## Text to read
** begin **

Where are the next Great Female Radio Stars?
Where’s the next Wendy, Jackie O, Kate, Amanda, FiFi, Meshel, Robyn, Chrissie?
There are some outstanding women on air, but there are many, many more men. Why is that?
Where is the next generation of great female talent with experience, real star power, great communicators, the ones that are interesting and have that X Factor? Feisty, assertive, smart, driven woman with something (a lot ) to say!
Content Directors are always on the lookout for new talent, female and male.
The next level of great talent will come mostly out of regional radio and also TV, comedy, sport or really anywhere. A profile helps but isn’t critical. The content, the on air performance is the most important factor.
Host of KIIS106.5 Breakfast Jackie O said, “10-15 years ago, unless you were a comedian you weren’t even considered for breakfast radio as a female.
“Thankfully, things are changing. And I believe modern audiences would rather listen to a real and honest conversation on the radio than a segment that has only been crafted so someone can deliver their punchline at the end.
“Women who can be open, honest and relatable to their audience, tend to do quite well these days and if you have good chemistry with your on-air partner, then the funny stuff comes naturally – and the bonus is it’s authentic and unscripted.
“And while CD’s are finally starting to realise that female talent comes in many different guises, I do strongly believe we should be giving more women in regional radio the opportunity to try out for these bigger roles.
“Many are being overlooked, as there seems to be this mistaken belief that in order to create “buzz” for a new breakfast show, there has to be high profile stars involved.
“I don’t think the audience cares how famous you are, neither do they care whether you’re male or female for that matter, they just want to hear good radio.”
The “must-be-famous formula” is just as flawed as the “must-be-a-comedian formula”. The best CDs know that there is no “formula” – you just have to search for those with the talent, passion, and a brain for radio. And regional radio is a great place to start looking “
Learning the ropes and the craft of broadcasting takes time and effort from both the on air talent and the Content Director. Former top rating 2dayfm breakfast star Wendy Harmer remembers starting out on breakfast radio.
“In the beginning, working with Brad was a daily, frustrating experience as I learned the radio ropes because I had to learn a very different kind of craft. That took a lot of hard work and was lucky to have a boss who persevered.
“My favourite story about working with Brad was after one blazing row, next day I saw he had pinned on his office wall “Ten Tips For Working With Difficult People”. But together we built a good show that was exciting to be a part of.”
“Are programme directors across the craft in the same way these days? Starting out in radio, you want to learn from someone who knows what they’re doing – who teaches and is not critical, just for the sake of it.
“You don’t need a female boss. You need a smart and empathetic one. But perhaps what you do need as a woman – especially if you’d like to have kids and a radio career – is a partner in your home life who’s prepared to come on the journey with you.”
“Many of the women mentioned here, have very strong and supportive husbands and partners. And to complement that you need a workplace that recognises those challenges and brings the whole family along. The old “jock” mentality is an enemy of family life. Family friendly workplaces… why are we still struggling with that?”

** end **

## Entries shown
** begin **

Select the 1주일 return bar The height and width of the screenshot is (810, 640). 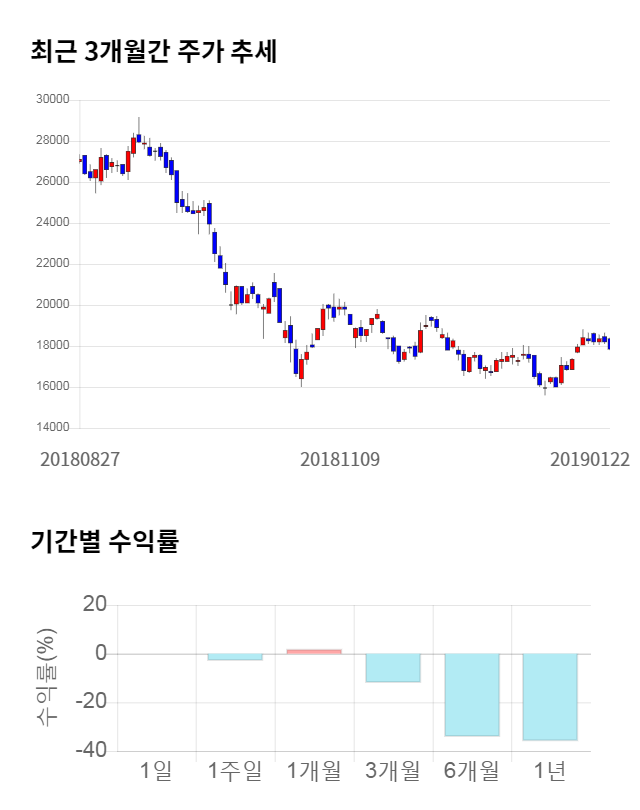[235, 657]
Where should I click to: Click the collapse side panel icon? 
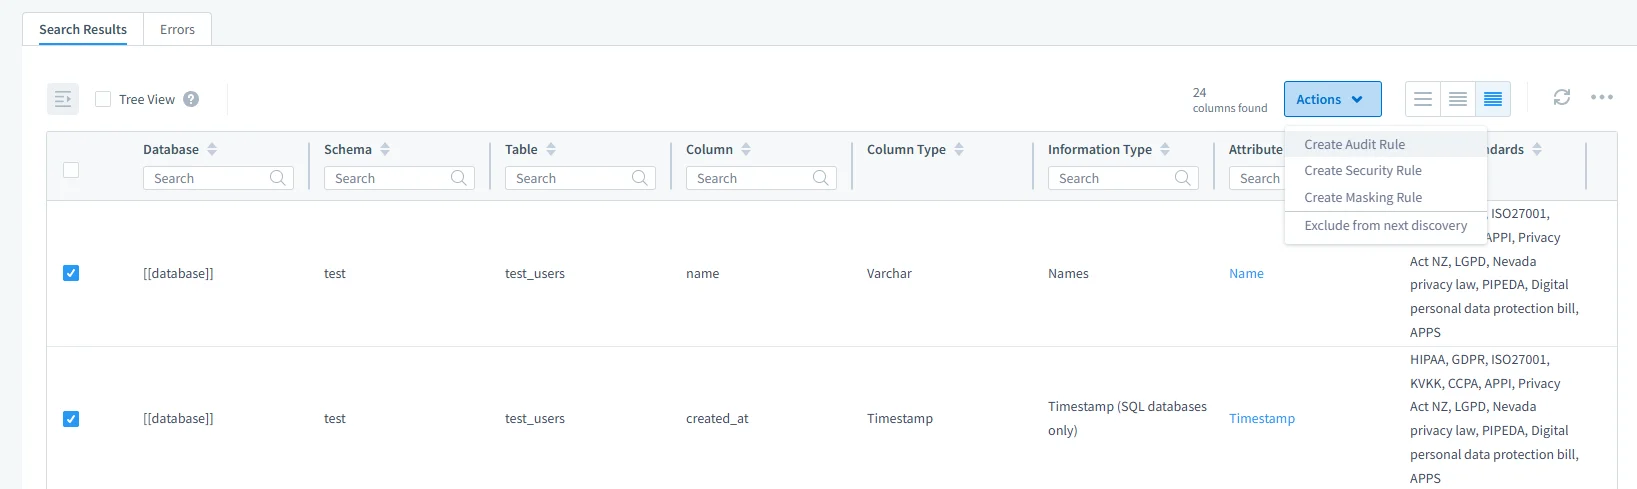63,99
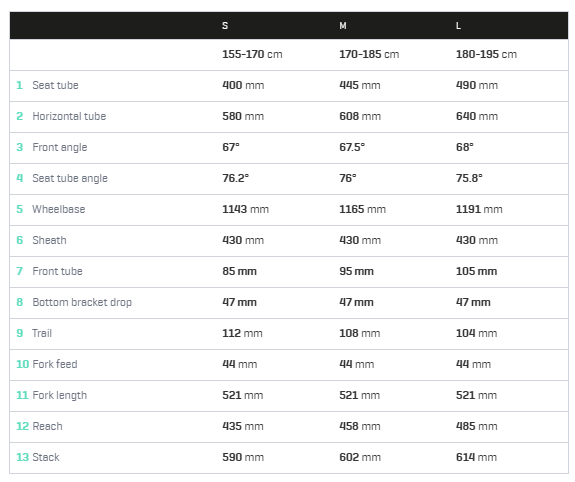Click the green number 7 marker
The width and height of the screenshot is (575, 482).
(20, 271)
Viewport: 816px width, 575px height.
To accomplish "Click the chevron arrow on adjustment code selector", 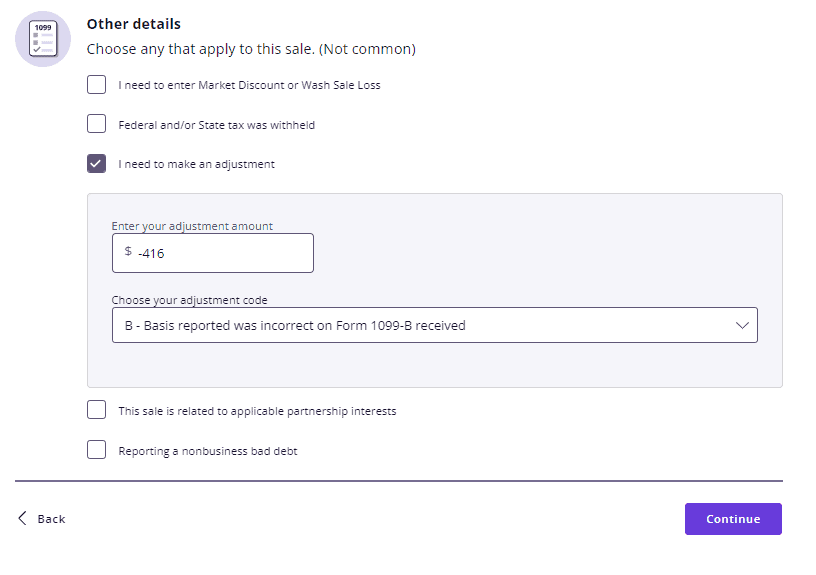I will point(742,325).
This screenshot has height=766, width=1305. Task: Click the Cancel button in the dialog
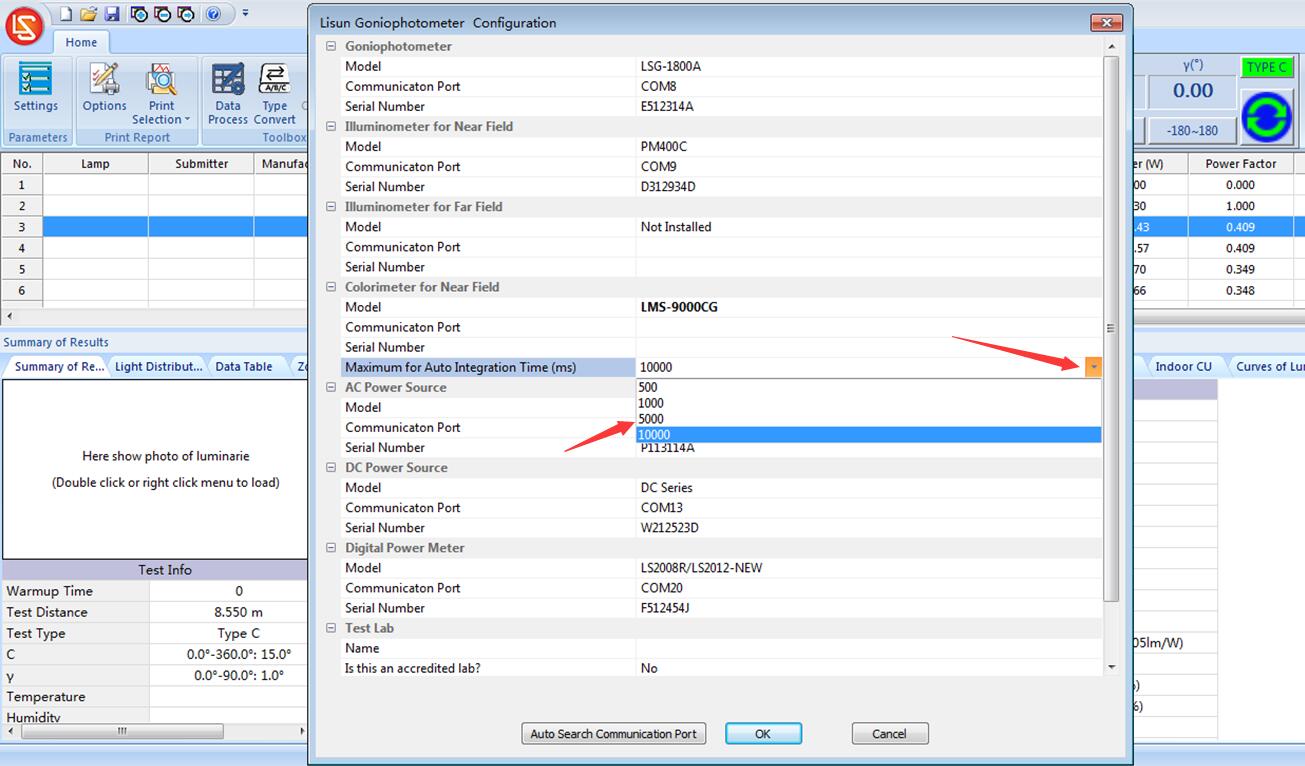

** end **

## Exercise prompt
Retype the part of the text on female radio stars starting at "Where is the" and ending at "at the end.", without changing a word.

## Written solution
Where is the next generation of great female talent with experience, real star power, great communicators, the ones that are interesting and have that X Factor? Feisty, assertive, smart, driven woman with something (a lot ) to say!
Content Directors are always on the lookout for new talent, female and male.
The next level of great talent will come mostly out of regional radio and also TV, comedy, sport or really anywhere. A profile helps but isn’t critical. The content, the on air performance is the most important factor.
Host of KIIS106.5 Breakfast Jackie O said, “10-15 years ago, unless you were a comedian you weren’t even considered for breakfast radio as a female.
“Thankfully, things are changing. And I believe modern audiences would rather listen to a real and honest conversation on the radio than a segment that has only been crafted so someone can deliver their punchline at the end.